Dans les milieux sous-prolétariens, les bandes peuvent prendre un caractère quasi obligatoire devant la carence totale des moyens d’expression, des moyens culturels, des loisirs.

Dans les grands ensembles, elles ont consacré la séparation entre adultes ayant enfin leur H. L. M. tant désiré et les jeunes démunis de tous moyens de socialisation normale. Les grands ensembles apparaissent comme des lieux où les bandes se constituent de façon quasi expérimentale.

Mais rapidement les bandes se sont créées dans les milieux bourgeois mêmes, cristallisant une insatisfaction profonde, souvent en liaison avec des bandes d’autres origines.

Il s’est créé ainsi un véritable milieu inadapté, fondé sur la séparation d’avec les adultes et une immaturité non spontanément évolutive.

On a vu apparaître depuis quelque temps des groupes de tout milieu — mais surtout bourgeois — qui, parfois sous des apparences politiques (souvent manipulés par des adultes) et par truchement de la drogue vécue comme moyen d’expression, se livrent à une délinquance « orgiaque », à une violence asociale en nette recrudescence.

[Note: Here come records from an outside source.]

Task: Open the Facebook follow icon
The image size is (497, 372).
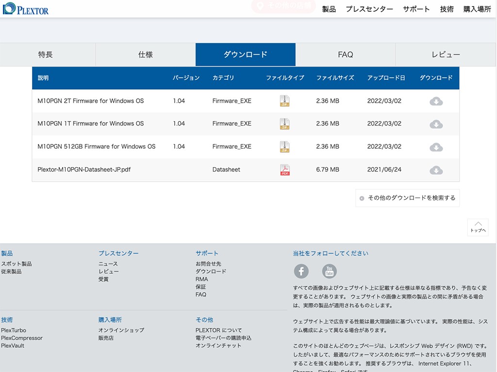Action: pyautogui.click(x=301, y=271)
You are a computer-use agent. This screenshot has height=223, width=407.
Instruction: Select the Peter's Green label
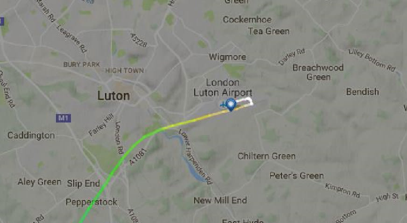point(296,176)
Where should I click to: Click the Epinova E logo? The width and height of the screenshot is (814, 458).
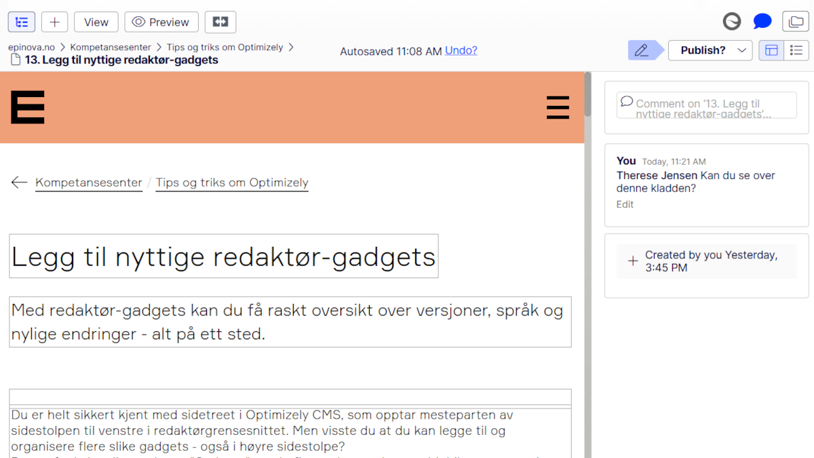click(x=28, y=107)
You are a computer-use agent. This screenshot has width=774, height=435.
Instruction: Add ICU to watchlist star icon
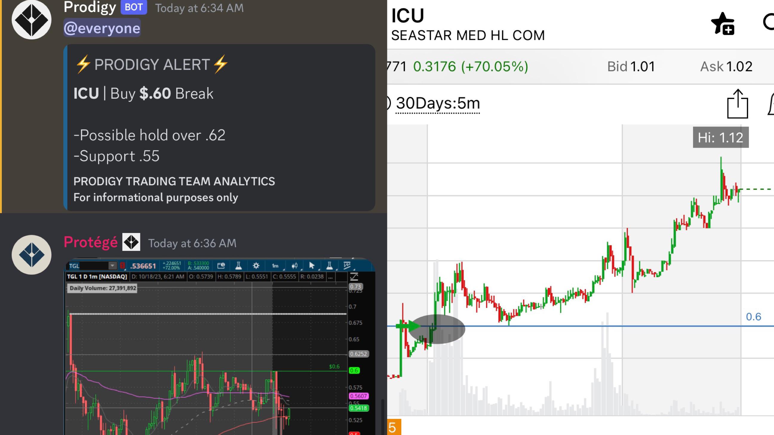click(x=722, y=23)
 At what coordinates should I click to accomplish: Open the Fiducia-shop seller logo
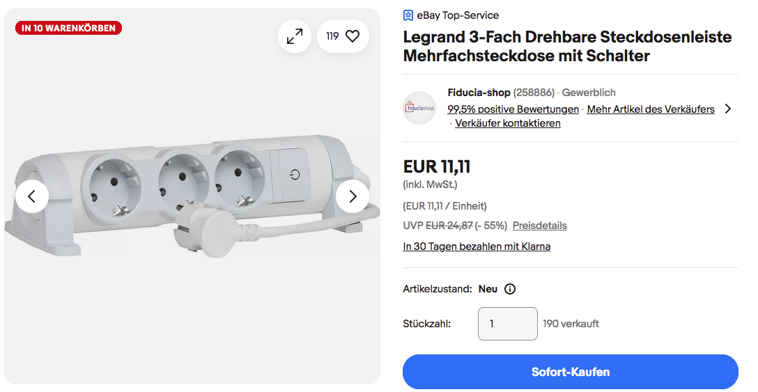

Quelle que soit l’évolution historique de la bande, il est certain qu’à partir d’un certain degré d’asocialité elle ne resocialise jamais. La seule solution est la pénétration du secours de l’adulte par l’intérieur, la reprise en charge individuelle au niveau du désir toujours existant en profondeur chez le jeune d’établir une relation valable avec l’adulte, mais en lui proposant un cadre qui ne le rejette pas dans un système répressif mais qui puisse investir sous les apparences de sa vie actuelle. « Cafés spécialisés », « voiliers au long cours », « clubs d’apparence louche » par exemple ont été dans certaines occasions les seuls moyens de reprise de contact avec des bandes particulièrement fermées.


Les causes de la délinquance

Au fur et à mesure qu’on s’est efforcé d’appréhender le vécu du délinquant et ses motivations, on a tenté d’y retrouver des causes déterminantes. Cela dans un dessein théorique et surtout thérapeutique et préventif. Ces motivations sont familiales et économiques et rejoignent bien entendu celles de toute perturbation affective juvénile. Elles sont affirmées par les statistiques, mais la connaissance de celles-ci ne permet pas de tout résoudre, et ce fait mérite qu’on s’interroge quelque peu à leur propos.

Les problèmes familiaux ont été de longue date mis au premier plan ; certes, ils le sont : 80 p. 100 des délinquants ont subi des perturbations importantes dans leur existence familiale.